17. It follows that it would be competent in any suit of such a kind to consider whether Rajeshbai was legally married or not with Sadashiv and for that purpose. It is not necessary that during the lifetime of Sadashiv any proceedings under S. 11 should have been resorted to. It may be indicated that Section 11 of the H. M. Act itself is in two parts, the first being declaratory while the other remedial in chracter. It is not a general or universal remedy available to each and everyone related. In either of the spouses. Remedial aspect enables either of the spouses to present a petition for declaration and get a decree of nullity with regard to the marriage solemnised in contravention of Cls. (I), (iv) and (v) of S. 5 From this, it does not follow that in any other action, the legal validity of marriage cannot be set up.
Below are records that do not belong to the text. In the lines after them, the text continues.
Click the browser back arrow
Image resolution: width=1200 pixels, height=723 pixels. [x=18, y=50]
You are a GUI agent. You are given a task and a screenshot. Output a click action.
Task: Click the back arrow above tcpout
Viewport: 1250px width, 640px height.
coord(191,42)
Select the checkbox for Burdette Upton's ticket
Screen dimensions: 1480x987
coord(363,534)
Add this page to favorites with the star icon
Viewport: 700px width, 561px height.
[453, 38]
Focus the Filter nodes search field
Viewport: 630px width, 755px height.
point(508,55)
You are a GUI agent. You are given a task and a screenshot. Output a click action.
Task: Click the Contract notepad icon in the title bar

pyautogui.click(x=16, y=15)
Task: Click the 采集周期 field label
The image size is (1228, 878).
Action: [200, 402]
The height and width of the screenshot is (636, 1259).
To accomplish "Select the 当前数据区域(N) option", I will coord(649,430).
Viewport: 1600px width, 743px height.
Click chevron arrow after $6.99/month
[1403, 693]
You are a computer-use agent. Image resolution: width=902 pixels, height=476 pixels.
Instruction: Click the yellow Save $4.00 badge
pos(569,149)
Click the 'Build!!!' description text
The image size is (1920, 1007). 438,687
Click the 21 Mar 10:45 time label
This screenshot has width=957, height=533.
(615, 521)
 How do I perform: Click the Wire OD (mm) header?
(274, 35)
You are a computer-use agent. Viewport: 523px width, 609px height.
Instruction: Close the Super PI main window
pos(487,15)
If such a construction is preferred. It would cut down the universal jurisdiction of civil courts to consider matters of civil status and title. If marriage involves matters of civil legal status and consequent matters of personal and proprietary titles, jurisdiction available to courts cannot be deemed to be excluded.
18. The effect of the declaratory and definitive provisions in law is that legal results follow provided conditions there of are satisfied. In matters of marriage amongst Hindus, if the enacted conditions laid down by etc. (I), (iv) and (v) of S. 5 are not satisfied, then, as the first part of S. 11 enacts, the marriage is void ipso jure. Marriage, no doubt, is a voluntary union of one man with one woman to the exclusion of all others. Alien it is not to law, in public and social interest, to enact compulsive conditions for such a union. The three statutory conditions enacted by S. 5 are of that compulsive nature and unless satisfied do not confer legal validity upon such union of persons by marriage. Such union of persons by marriage. Even though voluntary but in breach of these conditions is not marriage in the eye of law. It would be null and void from its inception. The injunctive rule that neither party should have a spouse living at the time of the marriage is enacted to prohibit polygamy and to institute measures of monogamy. Enquiry on this aspect cannot ensue on mere ethical notions but has to be strictly legal, that represents public and social interest. Such injunctive character of law can always be set up in any legal proceedings when questions of status and title arise, whether during or after the lifetime of either of the spouses or both. I do not find any impediment either because of any principle or policy not to permit such issues being raised and adjudicated upon after the death of either or both of the spouses to such a marriage.
19. The competency of Court in such matters being so concluded, the result is inevitable, in that the marriage between Sadashiv and Rajeshbai while Sadashiv's first wife Shantabai was living at the time of their marriage, is void ipso jure, No doubt, they united by going through the form of marriage as the evidence shows, but mere form does not make it a marriage in law. For the purpose of law, Rajeshbai cannot be treated as 'wife' of Sadashiv during his lifetime, nor his 'widow' after his death, 'Wife' denotes a legal and juridical relation resulting from a valid and legal marriage, while 'window' a state after the death of the husband till such person remains unmarried. It is possible to state in the context of the the law that the terms 'wife' is connotative of the legal as well as the legitimate status. There may be cases where that status is not available to a woman because of injunctive process of law. Though such woman, therefore, might have undergoes the formal process or marriage, her status would be that of illegitimate wife. For the purpose of distinction, she can be so termed as 'illegitimate wife'. Such wife is not conferred with status which is available to a legitimate wife nor has any entitlement as the lawful heir of her husband to take the property under the provisions of the Hindu Succession Act.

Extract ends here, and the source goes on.